**What is required**
For the excerpt on proving two graphs non-isomorphic, say whether each statement agrees with it, answering yes or no and quoting the deciding words: (a) when a graph is isomorphic to neither g0 nor g1, prove assigns its bit at random; (b) the example call to verify runs 100 checks; (c) with soundness set to 1, the attempt to cheat passes with probability 1/4.

[start Selected extract]

We will randomly sample two non-isomorphic graphs and build a proof for it.

# generating a proof requires two non-isomorphic graphs and 
# a list of all possible graphs of n vertices
def prove(g0, g1, graphs):
    pi = {} # the proof is an array of bits, indexed by all possible n-vertex graphs
    for g in graphs:
        if g.is_isomorphic(g0):
            pi[g] = 0
        elif g.is_isomorphic(g1):
            pi[g] = 1
        else:
            # the choice does not matter if neither are isomorphic to g
            # this bit will never be inspected by the verifier
            pi[g] = random.choice([0, 1])
    return pi

g0, g1 = sample_graph_pair(non_isomorphic_graphs)
pi = prove(g0, g1, all_graphs)

The verifier can check $\pi$ :

# Soundness is a parameter indicating how many checks the verifier should do on the proof
def verify(pi, g0, g1, soundness):
    for i in range(soundness):
        b = random.choice([0, 1])
        gb = [g0, g1][b]
        h = get_permuted_graph(gb)
        if pi[h] != b:
            return False
    return True

proof_is_valid = verify(pi, g0, g1, 10000)
assert(proof_is_valid)

You can also try to cheat the verifier:

# try to cheat verifier with two isomorphic graphs
g1 = get_permuted_graph(g0) # g1 is a permutation of g0
pi = prove(g0, g1, all_graphs)
# if you set soundness to 1, there is a 1/2 prob that this check passes
proof_is_valid = verify(pi, g0, g1, 1)
assert(proof_is_valid == False)

[end Selected extract]
[start Data listing]

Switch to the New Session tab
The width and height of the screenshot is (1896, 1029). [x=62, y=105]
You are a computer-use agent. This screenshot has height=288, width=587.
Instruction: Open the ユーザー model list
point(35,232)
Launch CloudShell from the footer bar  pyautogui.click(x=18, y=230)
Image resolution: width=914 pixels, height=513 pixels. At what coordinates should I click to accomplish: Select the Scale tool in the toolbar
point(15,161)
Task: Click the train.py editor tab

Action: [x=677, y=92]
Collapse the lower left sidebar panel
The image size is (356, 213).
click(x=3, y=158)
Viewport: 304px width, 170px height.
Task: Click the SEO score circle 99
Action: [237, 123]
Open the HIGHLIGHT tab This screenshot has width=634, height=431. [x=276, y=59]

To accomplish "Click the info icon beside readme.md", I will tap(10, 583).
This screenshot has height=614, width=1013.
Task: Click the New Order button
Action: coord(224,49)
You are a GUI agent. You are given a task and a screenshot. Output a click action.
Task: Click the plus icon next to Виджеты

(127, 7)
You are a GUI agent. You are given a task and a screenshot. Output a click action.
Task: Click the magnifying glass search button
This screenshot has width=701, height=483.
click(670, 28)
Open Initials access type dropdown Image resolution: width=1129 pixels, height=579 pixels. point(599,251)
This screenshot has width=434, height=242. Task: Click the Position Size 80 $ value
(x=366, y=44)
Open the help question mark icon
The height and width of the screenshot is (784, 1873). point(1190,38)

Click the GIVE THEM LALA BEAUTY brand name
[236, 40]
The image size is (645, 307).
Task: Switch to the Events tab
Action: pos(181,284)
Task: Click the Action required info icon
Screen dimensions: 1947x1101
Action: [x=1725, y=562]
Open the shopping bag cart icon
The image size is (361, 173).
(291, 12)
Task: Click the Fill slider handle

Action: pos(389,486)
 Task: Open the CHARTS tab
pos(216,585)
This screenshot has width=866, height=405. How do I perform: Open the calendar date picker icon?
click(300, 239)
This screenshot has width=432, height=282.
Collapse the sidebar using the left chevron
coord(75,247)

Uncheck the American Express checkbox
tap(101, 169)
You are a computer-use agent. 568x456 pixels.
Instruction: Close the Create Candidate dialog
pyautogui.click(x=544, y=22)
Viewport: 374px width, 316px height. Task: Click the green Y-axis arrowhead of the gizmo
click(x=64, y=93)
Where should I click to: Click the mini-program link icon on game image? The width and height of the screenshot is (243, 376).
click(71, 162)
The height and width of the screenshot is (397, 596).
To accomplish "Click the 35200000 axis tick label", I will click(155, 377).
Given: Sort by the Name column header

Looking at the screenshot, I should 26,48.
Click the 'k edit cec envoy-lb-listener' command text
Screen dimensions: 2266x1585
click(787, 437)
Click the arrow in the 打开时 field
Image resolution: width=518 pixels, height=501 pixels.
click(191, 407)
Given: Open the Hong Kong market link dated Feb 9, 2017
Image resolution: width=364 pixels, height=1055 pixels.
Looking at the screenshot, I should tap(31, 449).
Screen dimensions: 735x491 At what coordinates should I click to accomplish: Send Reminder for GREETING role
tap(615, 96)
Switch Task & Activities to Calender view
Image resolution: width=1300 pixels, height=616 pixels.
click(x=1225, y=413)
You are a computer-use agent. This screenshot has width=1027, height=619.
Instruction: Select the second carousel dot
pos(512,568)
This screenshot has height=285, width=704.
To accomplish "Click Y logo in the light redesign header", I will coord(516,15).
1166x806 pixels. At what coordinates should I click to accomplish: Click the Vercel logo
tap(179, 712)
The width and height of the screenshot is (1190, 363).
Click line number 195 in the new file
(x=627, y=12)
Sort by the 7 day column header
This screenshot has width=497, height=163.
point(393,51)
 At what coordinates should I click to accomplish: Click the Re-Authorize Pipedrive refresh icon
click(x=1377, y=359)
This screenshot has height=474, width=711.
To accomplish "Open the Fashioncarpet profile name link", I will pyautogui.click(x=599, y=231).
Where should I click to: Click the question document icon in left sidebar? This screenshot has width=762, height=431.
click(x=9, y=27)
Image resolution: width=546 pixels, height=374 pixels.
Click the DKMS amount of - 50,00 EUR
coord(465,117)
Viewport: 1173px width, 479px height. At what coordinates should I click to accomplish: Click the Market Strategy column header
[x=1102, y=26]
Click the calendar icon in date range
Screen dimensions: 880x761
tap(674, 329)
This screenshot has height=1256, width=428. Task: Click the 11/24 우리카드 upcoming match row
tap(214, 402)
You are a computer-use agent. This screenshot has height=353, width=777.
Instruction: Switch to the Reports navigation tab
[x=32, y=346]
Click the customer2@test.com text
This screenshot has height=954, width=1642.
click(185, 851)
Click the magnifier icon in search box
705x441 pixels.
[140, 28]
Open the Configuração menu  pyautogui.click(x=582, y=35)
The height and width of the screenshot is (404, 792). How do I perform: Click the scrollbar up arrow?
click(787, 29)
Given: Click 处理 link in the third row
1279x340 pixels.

[end Data listing]

**Exercise solution**
(a) Yes: "pi[g] = random.choice([0, 1])"
(b) No: "proof_is_valid = verify(pi, g0, g1, 10000)"
(c) No: "if you set soundness to 1, there is a 1/2 prob that this check passes"